The rise of China-based BYD has been nothing less than stratospheric in recent years, as that company has grown from essentially nothing to one of the top-selling automakers on the planet in short order. BYD isn’t even selling vehicles in a number of major markets – including the U.S. – but it’s eyeing massive growth in Europe at the moment, regardless.
According to Reuters, BYD’s aggressive European growth strategy involves doubling its sales network in 2026, in fact. «By the end of 2025, we will be present with 1,000 points of sale in Europe, and next year we’re going to double (that),» said Maria Grazia Davino, regional managing director for Europe at BYD.
«In line with successful competitors, we need to have proximity and win proximity to the European customers,» Davino added. «Localizing in a mature region like Europe is a very important project. It requires knowledge, dedication, investments, and resources at all levels.”

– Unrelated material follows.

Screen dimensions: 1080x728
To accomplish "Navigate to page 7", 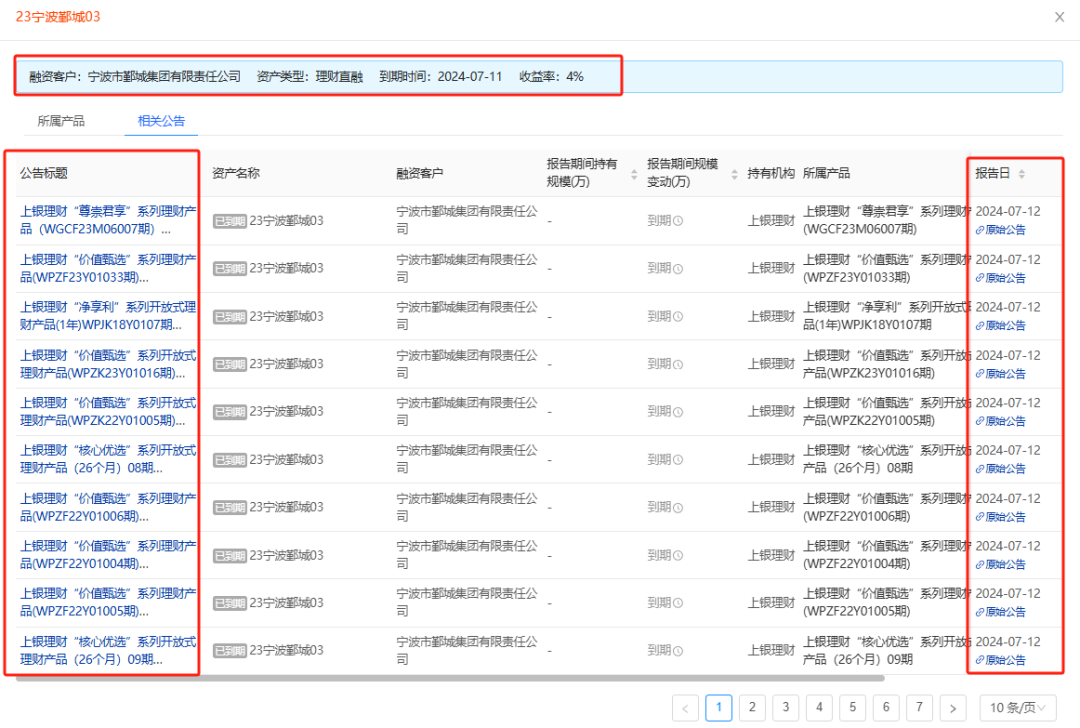I will (x=920, y=707).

Currently, BYD operates in 29 European markets, and is preparing to open its very first production plant in the region, in Hungary, which will be followed by a second in Turkey and potentially a third in Spain. Meanwhile, BYD is already experiencing tremendous growth in terms of European sales – hitting 80,807 units there through September, more than tripling its results from the same period a year ago.
As for Ford, it has struggled in Europe as of late, prompting layoffs, a major restructuring, and job cuts – with more on the way. Ford CEO Jim Farley previously admitted that the company was a good quarter-century behind BYD in terms of technology not too long ago – prompting The Blue Oval to hire some fresh talent – and the exec has also stated that FoMoCo can’t match the low battery costs BYD enjoys today, either.